◆ EXERCISE REQUIREMENTS ◆
Collect every line below that contains the word "should", and copy each one in full.

◆ EXCERPTED RECORDS ◆
BEGIN
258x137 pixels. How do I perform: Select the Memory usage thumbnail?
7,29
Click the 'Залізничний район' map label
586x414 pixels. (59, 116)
END
BEGIN
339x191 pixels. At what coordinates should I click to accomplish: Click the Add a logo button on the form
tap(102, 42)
END
BEGIN
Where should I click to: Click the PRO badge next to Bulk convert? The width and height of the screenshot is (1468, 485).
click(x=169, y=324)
END
◆ EXERCISE OUTPUT ◆
339x191 pixels. At what coordinates should I click to accomplish: Click the Add a logo button on the form
Where should I click to: Click the PRO badge next to Bulk convert? The width and height of the screenshot is (1468, 485).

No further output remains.